### Görev Yönergeleri
a) Yassıada idamlarına ilişkin metinde "1961’in 15 Eylül’ü" ifadesinden "Menderes asılarak katledildi." ifadesine kadar olan bölümü hiçbir değişiklik yapmadan yazıya geçiriniz.
b) Yassıada idamlarına ilişkin metinde ad ve soyadıyla anılan bütün kişileri sıralayınız.
c) Yassıada idamlarına ilişkin metni, son cümlesinin ardından gelecek şekilde sürdürünüz.

1961’in 15 Eylül’ü 16 Eylül’e bağlayan gece, Demokrat Parti’nin Dışişleri Bakanı Fatin Rüştü Zorlu ve Mâliye Bakanı Hasan Polatkan; 17 Eylül öğle vakti ise Başvekil Adnan Menderes asılarak katledildi.

Demokratların vatana, millete ve mânevî değerlere hizmetleri bir yana, merhum Menderes ve arkadaşlarının Yassıada’daki asil direnç ve izzetli duruşları bile, yakın tarihte demokrasi mücadelesinin şeref levhası oldu. Yassıada’daki yüzlerce hâdise bunun birer örneği....

Emirsubayı Arif Çakez’in “Biz ona ‘Neron’ derdik; aramızda hep ‘Neron geldi’, ‘Neron gitti’ diye konuşurduk” dediği, Menderes ve arkadaşlarına her türül ezâ ve hakaretlerde bulunan, zulmün baş aktörlerinden Yassıada Kumandanı Albay Tarık Güryay, Zorlu’nun son anlarını Garnizon Komutanlığı’na gönderdiği resmî kayıtlarda şöyle anlatmaktadır:

“Fatin Rüştü Zorlu, salona bambaşka bir insan gibi geldi. Salona gardiyanların önünden giderek, rahat adımlarla bize doğru yürüdü ve hepimizi selâmladı. Kendisine okunan idam kararını, bütün heyecanları kenara itebilmiş kesin bir metânetle dinledi. Ondan sonra âilesine mektup yazması için Başsavcıdan müsaade istedi. Kâğıt ve kalem verdiler. Oturdu, âilesine mektup yazdı. Ben ellerine dikkat ediyordum, hiç titremiyordu. Yazdığı mektubu bitirdikten sonra Başsavcıya verdi ve yine abdest almak için müsaade istedi. Abdest bitince çoraplarını giydi. Gömleğinin sıvadığı kollarını indirince kol düğmelerini takmayı unutmadı.”

### Satır Listesi
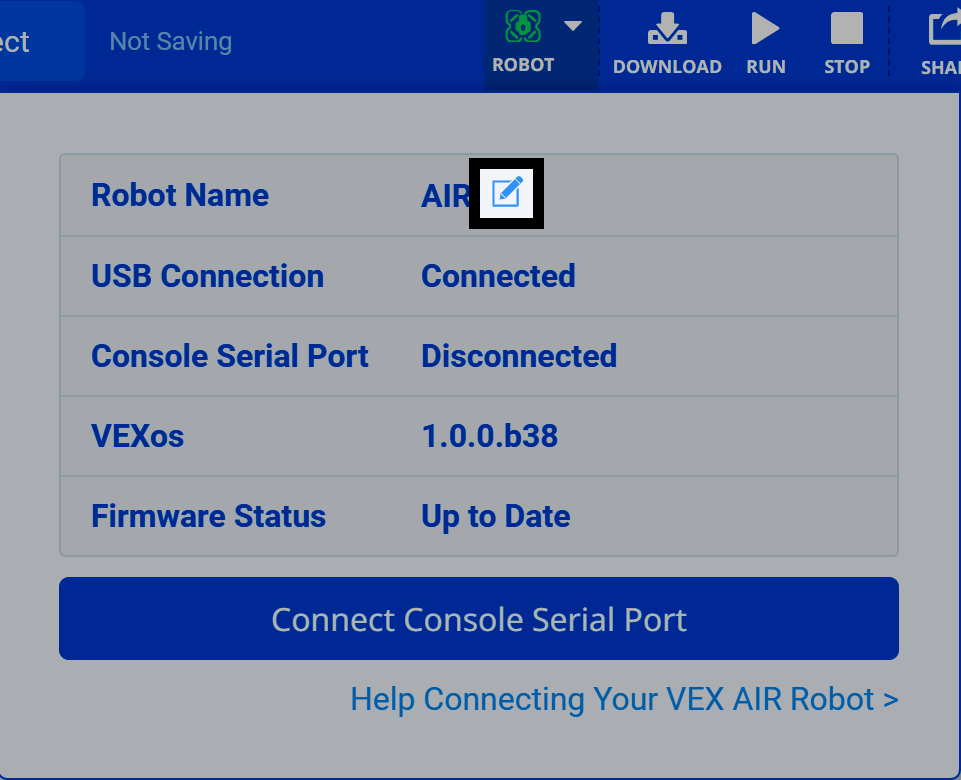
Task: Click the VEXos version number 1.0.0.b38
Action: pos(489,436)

...

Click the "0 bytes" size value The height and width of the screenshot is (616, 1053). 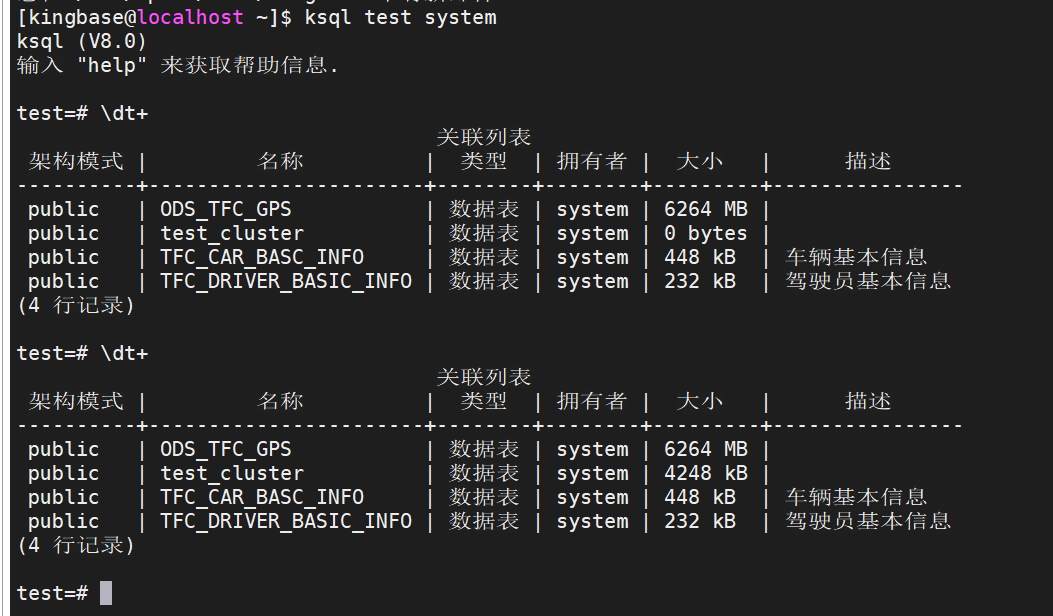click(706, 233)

### Görevlere Göre Yanıtlar
a)
1961’in 15 Eylül’ü 16 Eylül’e bağlayan gece, Demokrat Parti’nin Dışişleri Bakanı Fatin Rüştü Zorlu ve Mâliye Bakanı Hasan Polatkan; 17 Eylül öğle vakti ise Başvekil Adnan Menderes asılarak katledildi.

b) Fatin Rüştü Zorlu, Hasan Polatkan, Adnan Menderes, Arif Çakez, Tarık Güryay

c)
“Bir ara Başsavcıya döndü: ‘Özür dilerim, bekletiyorum’ dedi ve ilâve etti: ‘Mahkeme müddetince biz suçlu, siz de savcı mevkiinde bulunduğunuz için istemeyerek birbirimizi incittik. Buna rağmen sizden özür diliyorum’ sözleriyle Egesel’le karşılıklı helâlleşti.

“Sonra bana döndü: ‘Kumandan Bey, sizden, hatırlarsınız ya, son bir ricam olacağını söylemiştim: Benden evvel asılmış olanların ölüme nasıl gittiklerini bilmiyorum. Fakat ben, işte gördüğün gibi, gâliba bir insanın olabileceği kadar sakin ve metinim. Senden bunu âileme ve bilhassa anacığıma bildirmeni isterim!’

“ALLAH MEMLEKETİ KORUSUN,

HAYDİ ALLAHAISMARLADIK!”

“Ardından devam etti: ‘Kumandanım bir ricam daha var: ‘Ben asılanların kaçıncısı oluyorum?’ ‘Ne baştasın, ne sonda’ dedim. Bunu üzerine gülümseyerek; ‘Elhayrû evsatuha!’ (Hayır vasat -orta- olandır) dedi.

“Zorlu, ölüme gerçekten zorlu bir metânetle gitti. O kadar ki, hatta mahut gömleğin üzerine giydirilişinden sonra, kendisine dinî telkinde bulunan hocanın, Arapça kelimeleri telâffuzda düştüğü hataları düzeltti. Kollarını arkadan bağlarken Başsavcıya son bir ricada bulundu: Ellerinin önden bağlanmasını istedi. Fakat bunun kanunen imkânsızlığı kendisine anlatıldı.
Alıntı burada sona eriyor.